Yeast models to study sulfadrug resistance in pathogens.
Ian Macreadie (1), Peter Iliades (1), Steven Meshnick (2)
(1) Health Sciences and Nutrition, CSIRO, 343 Royal Parade, Parkville, Vi, 3052, Australia; (2) Department of Microbiology, University of North Carolina, Chapel Hill, NC, USA
Sulfadrugs, the first chemically-synthesised antibiotics, have saved millions of lives over the past seven decades. Their effectiveness, however, is declining due to the emergence of drug resistance. Studies of sulfadrug resistance in the major pathogens, Pneumocystis and Plasmodium are impossible or difficult so our work has focused on development of yeast models to address the action of sulfa drugs, the mechanisms of drug resistance and to develop new strategies for treatment. The sulfadrugs mimic p -aminobenzoate which condenses with dihydropteridine pyrophosphate to make dihydropteroate. In yeast dihydropteroate synthase (DHPS) is encode by FOL1, a gene that encodes two upstream enzymes, dihydroneopterin aldolase and hydroxymethyldihydropterin pyrophosphate kinase.
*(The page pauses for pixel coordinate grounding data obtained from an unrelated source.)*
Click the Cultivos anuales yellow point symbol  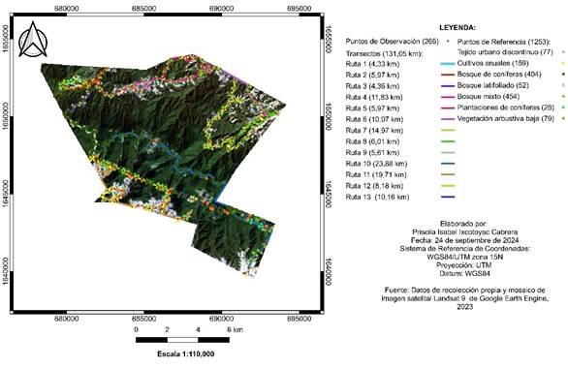coord(563,63)
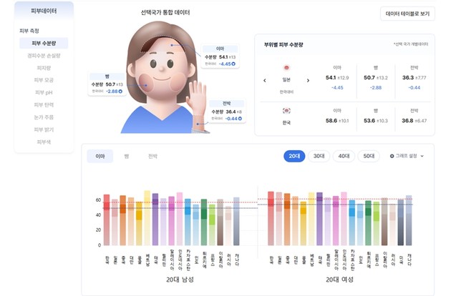
Task: Expand the 그래프 설정 dropdown chevron
Action: (422, 156)
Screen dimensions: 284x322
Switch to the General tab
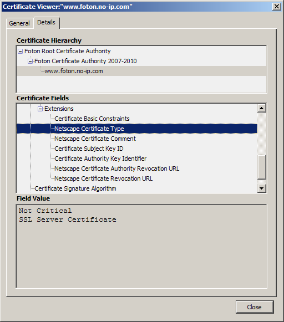pyautogui.click(x=19, y=23)
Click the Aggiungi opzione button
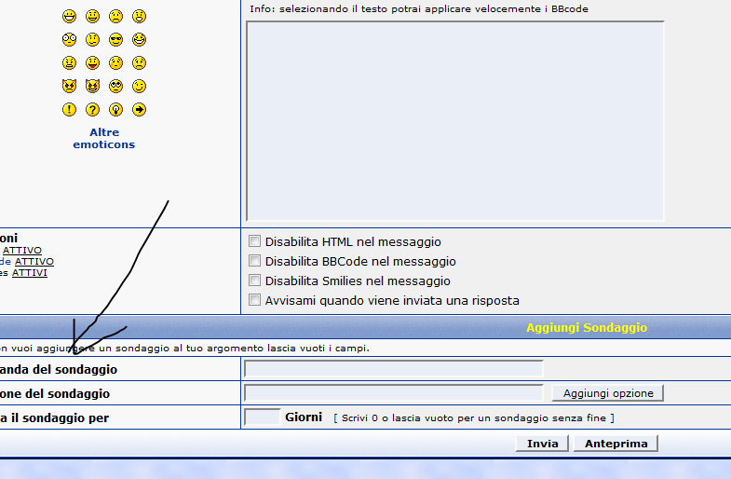Image resolution: width=731 pixels, height=479 pixels. [607, 393]
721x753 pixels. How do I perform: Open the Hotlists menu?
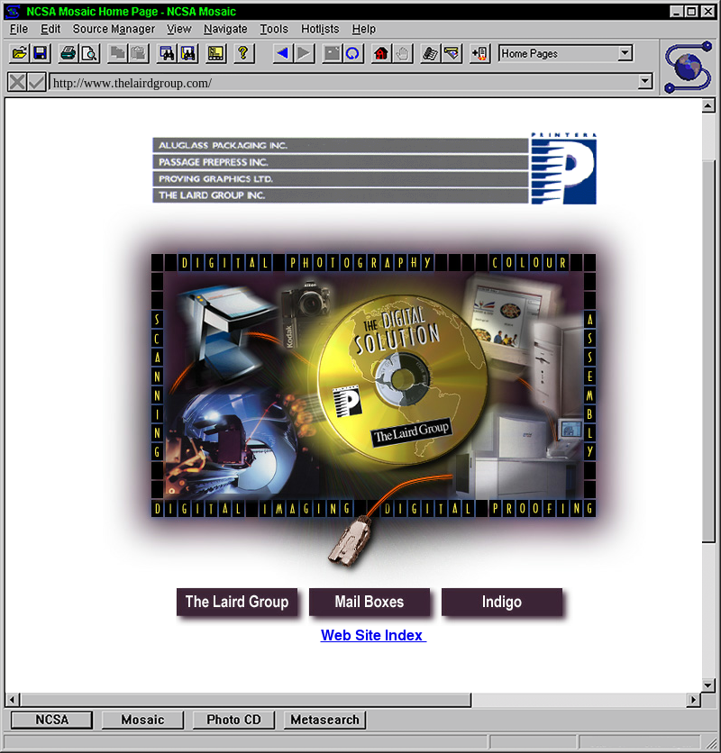(320, 29)
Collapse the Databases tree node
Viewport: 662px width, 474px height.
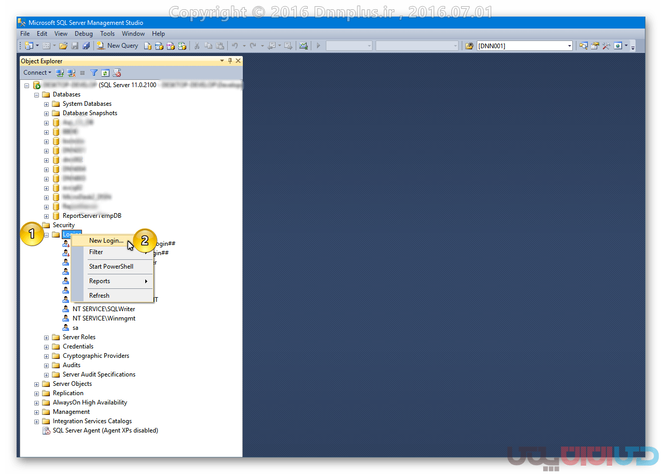point(37,94)
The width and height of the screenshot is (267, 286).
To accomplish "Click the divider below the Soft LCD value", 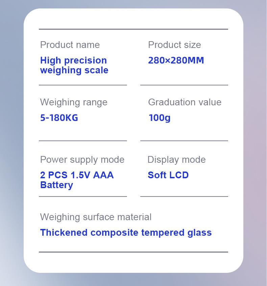I will click(x=184, y=196).
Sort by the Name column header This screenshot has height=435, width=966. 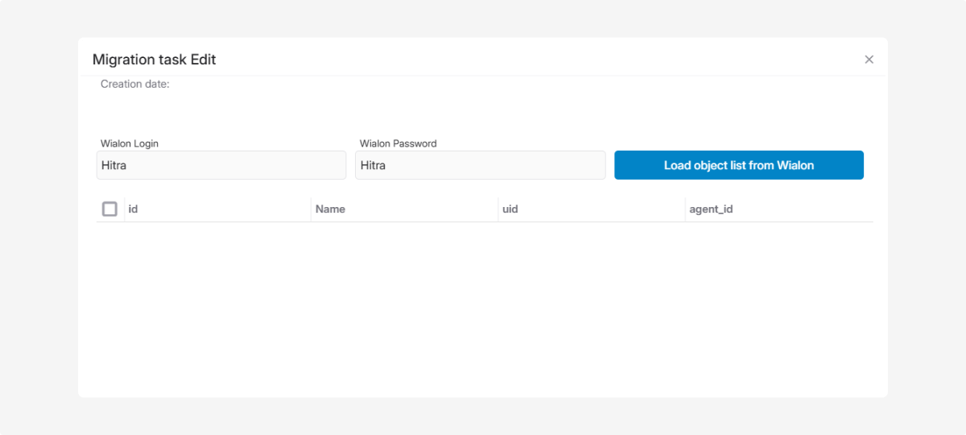[x=330, y=209]
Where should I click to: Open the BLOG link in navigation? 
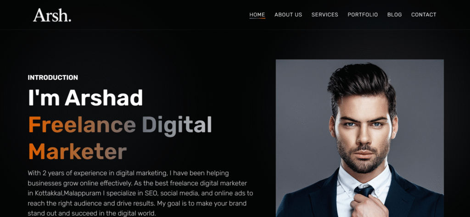[394, 15]
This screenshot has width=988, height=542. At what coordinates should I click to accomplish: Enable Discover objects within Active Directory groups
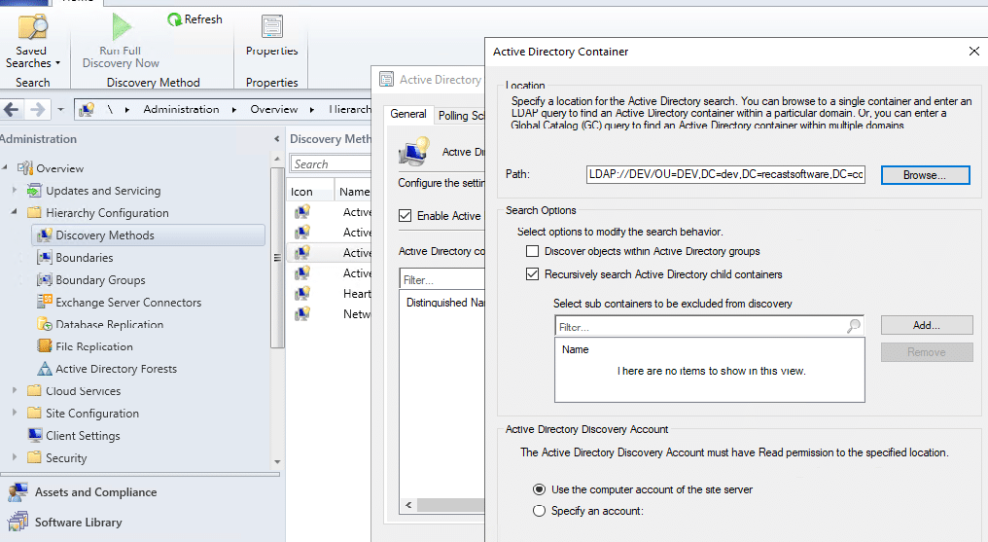click(532, 251)
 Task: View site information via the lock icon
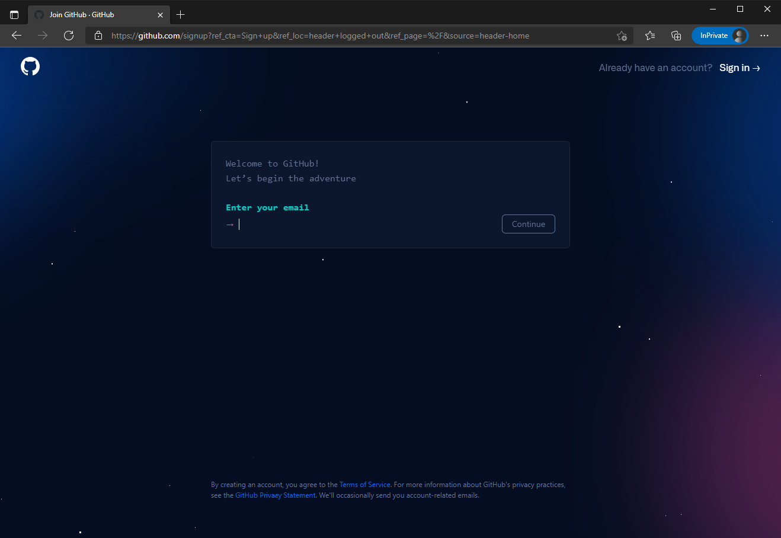pos(98,36)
The enzyme, dihydrofolate synthase adds glutamate to dihydropteroate and is encoded by FOL3. Yeast fol1 and fol3 deletion mutants show that each enzyme involved in folate synthesis is essential. The mutants serve as tools for studying the action of sulfadrugs. In addition reverse engineering of DHPS mutations associated with sulfadrug resistance and gene expression analyses have enabled processes in the development of resistance to be modelled.